- _Énoncé 1_: Selon le passage sur la fiscalité royale en Bretagne, quels sont les deux impôts créés par la royauté qui atteignent les nobles ?
- _Énoncé 2_: D'après le passage sur la fiscalité royale en Bretagne, pourquoi la royauté cherche-t-elle à tirer de l'argent des privilégiés sous Pontchartrain puis Desmaretz ? Répondez en une à trois phrases.

- _Passage fourni_:

Etudier le mécanisme de la fiscalité royale après Colbert, et cela dans un pays d'Etat comme la Bretagne ; rechercher en quel sens les innovations fiscales de la fin du règne ont pu modifier le caractère des relations du pouvoir central avec les Etats : tel a été l'objet de ce travail.

[Note : Nous avons consulté pour cette étude trois grandes publications de documents :
Depping. — Correspondance administrative sous le règne de Louis XIV, 4 vol. in-4° (Coll. des Doc. inédits). Boislisle. — Correspondance des Contrôleurs généraux des finances avec les Intendants des provinces, 3 vol. in-4°. Letaconnoux. — Les Relations du pouvoir central et de la province de Bretagne dans la seconde moitié du règne de Louis XIV (Archives de Bretagne, t. XIV), Rennes, 1907. D'autre part, nous avons étudié aux Archives d'Ille-et-Vilaine les documents inédits contenus dans la série C :
1°) Les registres des délibérations des Etats de Bretagne, de 1689 à 1715 (C 2660-2667).
2°) Sur ler Fouages, Archives des Etats, de C 3369 à C 3383.
3°) Sur les Devoirs, Archives des Etats, C 3469-3472.
4°) Sur la Capitation, C 3405-3417 ; C 2061-2068 ; C 2988-3004.
5°) Sur le Dixième, C 2147-2148.
6°) Sur les Offices, C 2245-2247.
7°) Le manuscrit de Pontbriand].

Un problème intéressant se pose : la politique financière du Gouvernement royal, à la fin du XVIIème siècle, a-t-elle contribué à affaiblir en Bretagne l'ancienne puissance des Etats, déjà bien réduite par Colbert (Voy. le mémoire de F. Delaisi, Les Etats de Bretagne sous l'administration de Colbert) ? A-t-elle au contraire développé ce mouvement d'autonomie qui s'épanouit au XVIIIème siècle et dont la première esquisse se dessinerait de 1689 à 1715 ? En un mot, cette fin de règne marque-t-elle dans l'histoire des Etats de Bretagne le développement d'une décadence déjà longue, ou l'annonce d'un prochain réveil ?

Une autre question se pose. Le passage au contrôle des finances de Pontchartrain, puis de Desmaretz correspond à une politique financière nouvelle : à bout de ressources, la royauté cherche à tirer de l'argent des privilégiés. Elle crée des impôts, la capitation et le dixième, qui atteignent les nobles, qui les frappent même en proportion du rang et de la fortune ; elle crée des offices qui lèsent les privilèges des corps les plus considérables, qui gènent ou frappent l'oligarchie du royaume. — Il s'agit de savoir comment cette politique financière nouvelle a été accueillie, comment elle a pu être réalisée en un pays où les ordres privilégiés, grâce à l'institution des Etats, ont conservé quelque pouvoir politique et quelque indépendance.

Et enfin nous avons voulu nous rendre compte des charges qui ont pesé sur les gens de paroisses, sur la masse des paysans bretons. L'Assemblée des Etats qui a la prétention de représenter le petit peuple du « Pays et Duché de Bretagne » a-t-elle fait office d'organe modérateur dans le jeu de la fiscalité ? Les paysans ont-ils par son intervention échappé à quelques-uns des abus qui, en cette malheureuse fin de règne, ont fait le peuple de France aussi misérable qu'aux plus dures époques de notre histoire ?

- _Données_:

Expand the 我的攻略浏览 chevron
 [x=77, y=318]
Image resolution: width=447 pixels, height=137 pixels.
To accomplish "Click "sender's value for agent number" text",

- _Réponse 1_: La capitation et le dixième.

- _Réponse 2_: La royauté est à bout de ressources. Elle crée donc la capitation et le dixième, qui frappent les nobles en proportion de leur rang et de leur fortune, ainsi que des offices qui lèsent les privilèges des corps les plus considérables.